§ Instructions to follow: Reproduce every line of the listing below exactly.
+++++
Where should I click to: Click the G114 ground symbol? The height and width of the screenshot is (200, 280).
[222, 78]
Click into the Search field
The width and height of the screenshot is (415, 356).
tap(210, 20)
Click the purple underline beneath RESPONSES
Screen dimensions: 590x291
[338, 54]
+++++
§ Completed exercise:
Where should I click to: Click the G114 ground symbol? The height and width of the screenshot is (200, 280).
[222, 78]
Click into the Search field
The width and height of the screenshot is (415, 356).
tap(210, 20)
Click the purple underline beneath RESPONSES
Screen dimensions: 590x291
[338, 54]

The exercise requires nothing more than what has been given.